Escrito em 1889, a linguagem e a técnica narrativa é de difícil penetração para o jovem habituado aos vocábulos e ritmos audiovisuais do cinema, da TV, do rádio e até mesmo da história em quadrinhos, que, à falta de som, cria onomatopéias que significam soco, tiro, calça rasgada, desabamento, explosão, beijo, ações repetidas como ""esfrega, esfrega, esfrega", ou ""dobra, dobra, dobra".
Um exemplo. Em ""O Ateneu", o novato vai tomar banho de tanque (não havia piscina com água tratada, havia tanques com águas barrentas). Um veterano vem por trás e derruba o novato num caldo inesperado. Além do susto, o garoto bebe aquela água suja. Quando volta à superfície, reclama do veterano que o derrubou, chamando-o de perverso.
Um jovem de hoje que usasse esta palavra em tal situação seria evidentemente um efeminado. Ao chegar neste trecho, pensei em trocar o ""perverso" por um ""filho da puta", que seria mais realista. Tendo em vista o público alvo, usei o ""sacana". Creio que Raul Pompéia teria feito o mesmo, se escrevesse hoje a sua obra-prima.
Outro exemplos, não pessoais. Transcreverei um texto bíblico da tradução clássica de João Ferreira d'Almeida, a mais conhecida de todas, publicada pela American Bible Society, que durante anos foi praticamente a única no mercado da língua portuguesa: ""E disse Deus: haja uma expansão no meio das águas e haja separação entre águas e águas. E fez Deus a expansão (Gênesis I, 6)".

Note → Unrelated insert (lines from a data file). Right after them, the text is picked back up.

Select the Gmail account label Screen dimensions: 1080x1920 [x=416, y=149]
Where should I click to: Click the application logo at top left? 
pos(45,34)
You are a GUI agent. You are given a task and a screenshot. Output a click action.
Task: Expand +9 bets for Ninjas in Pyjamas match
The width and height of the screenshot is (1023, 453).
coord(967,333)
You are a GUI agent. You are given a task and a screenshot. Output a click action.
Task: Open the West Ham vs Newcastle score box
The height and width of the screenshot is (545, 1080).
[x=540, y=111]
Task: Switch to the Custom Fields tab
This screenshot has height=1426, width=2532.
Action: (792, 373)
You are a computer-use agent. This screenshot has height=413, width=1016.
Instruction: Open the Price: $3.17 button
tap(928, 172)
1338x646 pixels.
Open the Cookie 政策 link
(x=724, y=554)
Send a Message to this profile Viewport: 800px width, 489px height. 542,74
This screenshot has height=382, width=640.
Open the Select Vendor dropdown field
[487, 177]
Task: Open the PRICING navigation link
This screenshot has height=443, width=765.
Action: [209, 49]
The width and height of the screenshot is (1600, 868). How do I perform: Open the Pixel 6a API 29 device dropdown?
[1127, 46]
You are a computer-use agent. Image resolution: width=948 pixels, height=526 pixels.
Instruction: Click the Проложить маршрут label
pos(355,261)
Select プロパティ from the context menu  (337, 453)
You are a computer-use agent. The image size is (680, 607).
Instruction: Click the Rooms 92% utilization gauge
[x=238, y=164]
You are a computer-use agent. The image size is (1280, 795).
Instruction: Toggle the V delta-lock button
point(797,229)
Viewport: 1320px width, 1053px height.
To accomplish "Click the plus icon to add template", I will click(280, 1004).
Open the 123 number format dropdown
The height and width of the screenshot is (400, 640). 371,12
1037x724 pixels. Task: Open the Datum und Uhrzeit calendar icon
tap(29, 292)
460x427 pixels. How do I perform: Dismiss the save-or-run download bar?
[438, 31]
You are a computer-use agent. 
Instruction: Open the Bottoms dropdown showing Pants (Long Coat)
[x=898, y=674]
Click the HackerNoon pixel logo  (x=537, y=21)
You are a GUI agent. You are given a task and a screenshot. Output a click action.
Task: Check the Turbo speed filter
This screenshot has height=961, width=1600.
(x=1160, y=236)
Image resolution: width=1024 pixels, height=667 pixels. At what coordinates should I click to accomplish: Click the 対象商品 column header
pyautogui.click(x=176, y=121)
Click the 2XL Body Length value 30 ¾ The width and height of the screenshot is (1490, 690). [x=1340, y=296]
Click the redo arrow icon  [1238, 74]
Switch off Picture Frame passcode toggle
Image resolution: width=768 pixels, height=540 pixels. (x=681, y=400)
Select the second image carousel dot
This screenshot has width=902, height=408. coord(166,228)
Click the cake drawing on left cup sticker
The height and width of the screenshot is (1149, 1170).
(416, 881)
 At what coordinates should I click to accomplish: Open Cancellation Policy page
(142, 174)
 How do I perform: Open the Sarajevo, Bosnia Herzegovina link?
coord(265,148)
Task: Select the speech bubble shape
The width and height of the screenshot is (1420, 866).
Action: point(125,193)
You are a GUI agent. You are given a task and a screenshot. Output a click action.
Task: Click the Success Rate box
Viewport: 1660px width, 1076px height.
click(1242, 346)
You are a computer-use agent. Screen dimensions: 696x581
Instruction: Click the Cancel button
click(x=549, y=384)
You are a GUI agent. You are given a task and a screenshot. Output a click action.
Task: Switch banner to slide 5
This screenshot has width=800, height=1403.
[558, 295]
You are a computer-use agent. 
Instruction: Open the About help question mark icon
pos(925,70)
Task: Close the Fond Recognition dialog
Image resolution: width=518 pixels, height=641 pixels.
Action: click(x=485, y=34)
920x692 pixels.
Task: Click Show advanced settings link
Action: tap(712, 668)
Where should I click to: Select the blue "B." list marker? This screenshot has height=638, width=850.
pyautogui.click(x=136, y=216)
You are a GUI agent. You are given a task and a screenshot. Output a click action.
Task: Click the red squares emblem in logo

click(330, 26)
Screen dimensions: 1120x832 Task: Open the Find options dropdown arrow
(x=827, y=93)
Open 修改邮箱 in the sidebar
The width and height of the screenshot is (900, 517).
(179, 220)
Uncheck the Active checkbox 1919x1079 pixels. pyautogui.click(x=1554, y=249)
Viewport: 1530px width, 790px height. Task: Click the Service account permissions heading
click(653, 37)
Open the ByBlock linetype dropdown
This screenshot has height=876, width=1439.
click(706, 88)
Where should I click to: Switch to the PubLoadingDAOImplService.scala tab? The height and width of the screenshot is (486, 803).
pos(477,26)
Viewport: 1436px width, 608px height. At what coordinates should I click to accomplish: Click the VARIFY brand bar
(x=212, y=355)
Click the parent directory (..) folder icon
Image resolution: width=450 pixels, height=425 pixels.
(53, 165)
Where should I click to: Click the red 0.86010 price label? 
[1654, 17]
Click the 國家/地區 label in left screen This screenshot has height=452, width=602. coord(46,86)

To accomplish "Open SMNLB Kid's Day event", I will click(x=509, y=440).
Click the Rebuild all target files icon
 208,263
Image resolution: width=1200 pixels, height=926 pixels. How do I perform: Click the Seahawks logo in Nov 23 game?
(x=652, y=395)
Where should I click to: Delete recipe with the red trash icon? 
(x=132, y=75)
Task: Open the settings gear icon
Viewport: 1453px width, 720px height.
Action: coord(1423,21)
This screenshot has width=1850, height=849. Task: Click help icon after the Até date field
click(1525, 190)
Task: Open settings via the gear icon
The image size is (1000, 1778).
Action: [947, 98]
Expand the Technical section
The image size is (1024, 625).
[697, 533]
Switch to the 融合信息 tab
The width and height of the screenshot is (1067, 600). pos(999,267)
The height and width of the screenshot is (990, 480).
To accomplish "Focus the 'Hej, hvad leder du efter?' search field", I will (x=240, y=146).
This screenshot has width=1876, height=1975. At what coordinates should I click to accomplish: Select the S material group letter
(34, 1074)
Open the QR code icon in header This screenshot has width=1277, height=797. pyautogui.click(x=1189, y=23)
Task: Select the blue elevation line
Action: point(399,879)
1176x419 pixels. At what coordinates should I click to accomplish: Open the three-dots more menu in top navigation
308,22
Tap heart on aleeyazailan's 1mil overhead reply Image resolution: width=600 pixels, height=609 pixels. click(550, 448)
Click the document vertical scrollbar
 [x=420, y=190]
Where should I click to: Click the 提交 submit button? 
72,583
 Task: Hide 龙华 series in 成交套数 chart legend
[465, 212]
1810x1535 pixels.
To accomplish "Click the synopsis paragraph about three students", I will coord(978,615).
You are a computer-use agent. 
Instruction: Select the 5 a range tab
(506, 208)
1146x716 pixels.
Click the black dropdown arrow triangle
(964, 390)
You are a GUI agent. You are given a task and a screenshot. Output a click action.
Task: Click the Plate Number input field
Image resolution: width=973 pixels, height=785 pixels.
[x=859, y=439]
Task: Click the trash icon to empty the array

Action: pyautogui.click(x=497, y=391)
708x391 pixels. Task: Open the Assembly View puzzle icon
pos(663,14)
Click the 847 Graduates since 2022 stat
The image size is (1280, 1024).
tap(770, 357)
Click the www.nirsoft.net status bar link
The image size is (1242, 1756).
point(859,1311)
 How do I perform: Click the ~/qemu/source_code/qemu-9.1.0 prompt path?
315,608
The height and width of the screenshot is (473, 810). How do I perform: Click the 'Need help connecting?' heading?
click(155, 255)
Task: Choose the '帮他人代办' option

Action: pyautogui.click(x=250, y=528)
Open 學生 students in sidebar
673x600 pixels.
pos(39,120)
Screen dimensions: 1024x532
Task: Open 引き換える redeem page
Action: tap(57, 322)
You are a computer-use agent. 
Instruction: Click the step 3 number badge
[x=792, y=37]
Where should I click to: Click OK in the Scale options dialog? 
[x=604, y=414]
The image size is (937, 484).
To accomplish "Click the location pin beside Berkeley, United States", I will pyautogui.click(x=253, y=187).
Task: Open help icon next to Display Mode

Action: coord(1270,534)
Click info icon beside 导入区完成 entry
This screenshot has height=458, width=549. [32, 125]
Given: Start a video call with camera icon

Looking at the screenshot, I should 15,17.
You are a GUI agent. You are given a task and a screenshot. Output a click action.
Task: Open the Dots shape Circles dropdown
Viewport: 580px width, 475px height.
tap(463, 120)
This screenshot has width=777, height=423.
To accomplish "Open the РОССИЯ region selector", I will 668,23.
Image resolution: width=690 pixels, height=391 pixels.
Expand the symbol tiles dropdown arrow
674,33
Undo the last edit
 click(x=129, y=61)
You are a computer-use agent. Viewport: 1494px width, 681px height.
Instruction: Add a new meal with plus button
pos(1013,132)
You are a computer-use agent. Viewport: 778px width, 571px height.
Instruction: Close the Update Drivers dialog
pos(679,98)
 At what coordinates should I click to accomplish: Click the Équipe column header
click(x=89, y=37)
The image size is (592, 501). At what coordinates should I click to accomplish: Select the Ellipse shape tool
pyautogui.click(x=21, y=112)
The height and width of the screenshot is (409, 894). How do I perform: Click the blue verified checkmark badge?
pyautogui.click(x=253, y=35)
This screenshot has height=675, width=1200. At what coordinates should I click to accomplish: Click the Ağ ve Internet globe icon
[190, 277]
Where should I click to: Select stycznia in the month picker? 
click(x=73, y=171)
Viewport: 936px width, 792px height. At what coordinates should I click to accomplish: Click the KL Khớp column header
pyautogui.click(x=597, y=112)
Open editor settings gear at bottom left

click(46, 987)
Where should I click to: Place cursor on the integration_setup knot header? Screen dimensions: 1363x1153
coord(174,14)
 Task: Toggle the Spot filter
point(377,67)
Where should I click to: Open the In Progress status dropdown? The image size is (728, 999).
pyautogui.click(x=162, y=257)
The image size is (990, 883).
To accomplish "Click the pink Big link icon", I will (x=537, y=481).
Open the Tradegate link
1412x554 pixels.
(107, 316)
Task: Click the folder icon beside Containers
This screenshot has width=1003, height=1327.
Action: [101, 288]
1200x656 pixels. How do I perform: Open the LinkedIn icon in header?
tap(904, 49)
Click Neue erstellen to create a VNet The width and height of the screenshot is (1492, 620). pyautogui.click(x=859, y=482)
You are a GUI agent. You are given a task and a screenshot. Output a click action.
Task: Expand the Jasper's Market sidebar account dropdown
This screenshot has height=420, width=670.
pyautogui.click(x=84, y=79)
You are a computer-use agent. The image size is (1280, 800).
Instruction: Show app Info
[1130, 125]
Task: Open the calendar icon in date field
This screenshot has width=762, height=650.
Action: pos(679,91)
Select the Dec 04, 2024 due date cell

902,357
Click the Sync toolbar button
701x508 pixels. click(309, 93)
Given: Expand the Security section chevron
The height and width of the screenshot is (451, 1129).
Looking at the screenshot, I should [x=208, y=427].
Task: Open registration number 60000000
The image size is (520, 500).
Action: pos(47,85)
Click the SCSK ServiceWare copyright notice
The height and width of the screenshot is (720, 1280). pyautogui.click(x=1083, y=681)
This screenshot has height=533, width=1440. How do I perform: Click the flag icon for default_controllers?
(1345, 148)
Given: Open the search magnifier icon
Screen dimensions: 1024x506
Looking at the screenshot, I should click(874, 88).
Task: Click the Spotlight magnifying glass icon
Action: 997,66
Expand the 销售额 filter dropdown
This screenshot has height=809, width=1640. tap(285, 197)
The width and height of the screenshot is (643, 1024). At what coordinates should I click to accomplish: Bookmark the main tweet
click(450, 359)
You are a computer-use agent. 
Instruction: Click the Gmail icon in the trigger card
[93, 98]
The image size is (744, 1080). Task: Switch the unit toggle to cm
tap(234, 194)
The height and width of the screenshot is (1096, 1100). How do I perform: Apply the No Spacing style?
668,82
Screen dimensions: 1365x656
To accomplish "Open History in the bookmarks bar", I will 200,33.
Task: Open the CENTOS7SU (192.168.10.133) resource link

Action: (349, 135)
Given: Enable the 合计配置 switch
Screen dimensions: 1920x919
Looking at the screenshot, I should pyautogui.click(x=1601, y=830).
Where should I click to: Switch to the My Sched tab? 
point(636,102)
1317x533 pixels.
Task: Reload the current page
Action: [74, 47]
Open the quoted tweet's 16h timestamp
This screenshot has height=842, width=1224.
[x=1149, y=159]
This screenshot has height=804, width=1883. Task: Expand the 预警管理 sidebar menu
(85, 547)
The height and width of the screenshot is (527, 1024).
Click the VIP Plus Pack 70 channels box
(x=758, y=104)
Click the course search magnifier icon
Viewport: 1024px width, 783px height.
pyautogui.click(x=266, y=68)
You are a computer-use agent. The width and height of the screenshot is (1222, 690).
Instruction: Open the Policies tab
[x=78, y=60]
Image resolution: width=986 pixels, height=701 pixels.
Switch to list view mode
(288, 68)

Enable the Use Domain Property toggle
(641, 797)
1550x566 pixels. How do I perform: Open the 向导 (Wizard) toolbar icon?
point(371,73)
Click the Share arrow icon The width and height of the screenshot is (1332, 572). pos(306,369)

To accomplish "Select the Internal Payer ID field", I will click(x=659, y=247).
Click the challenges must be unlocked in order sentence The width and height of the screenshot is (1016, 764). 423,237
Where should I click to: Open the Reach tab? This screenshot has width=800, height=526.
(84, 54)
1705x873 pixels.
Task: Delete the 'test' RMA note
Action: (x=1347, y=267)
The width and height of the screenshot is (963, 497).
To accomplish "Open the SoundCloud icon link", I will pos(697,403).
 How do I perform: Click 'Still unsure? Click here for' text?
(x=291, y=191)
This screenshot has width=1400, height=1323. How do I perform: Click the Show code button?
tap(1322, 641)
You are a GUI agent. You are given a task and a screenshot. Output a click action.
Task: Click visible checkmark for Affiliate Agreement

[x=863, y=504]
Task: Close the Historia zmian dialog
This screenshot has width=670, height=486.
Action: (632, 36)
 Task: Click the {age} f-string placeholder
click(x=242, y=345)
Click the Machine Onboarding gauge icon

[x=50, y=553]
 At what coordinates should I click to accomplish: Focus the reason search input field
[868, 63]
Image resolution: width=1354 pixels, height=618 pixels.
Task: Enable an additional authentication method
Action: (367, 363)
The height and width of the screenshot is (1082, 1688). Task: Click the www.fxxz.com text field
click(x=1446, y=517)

Agora, a tradução publicada pela Sociedade Bíblica do Brasil, versão de 1973 e republicada sucessivamente a partir de então: ""Então Deus disse: Que haja no meio da água uma divisão para separá-la em duas partes. E assim aconteceu".
Para citar o Novo Testamento, temos o exemplo mais notável no ""Padre Nosso", que virou ""Pai Nosso". O versículo ""perdoai as nossas dívidas assim como perdoamos os nosso devedores" hoje transformou-se em ""perdoai as nossas ofensas assim como perdoamos aqueles que nos têm ofendido".
E há ainda a famosa citação de que "é mais fácil um camelo passar pelo buraco de uma agulha do que um rico entrar no reino do céu". Camelo, em português arcaico, era um tipo de corda grossa, creio que não mais existente no mercado.
Pergunta final: até que ponto as modificações aviltaram o sentido espiritual e literário do Livro dos Livros?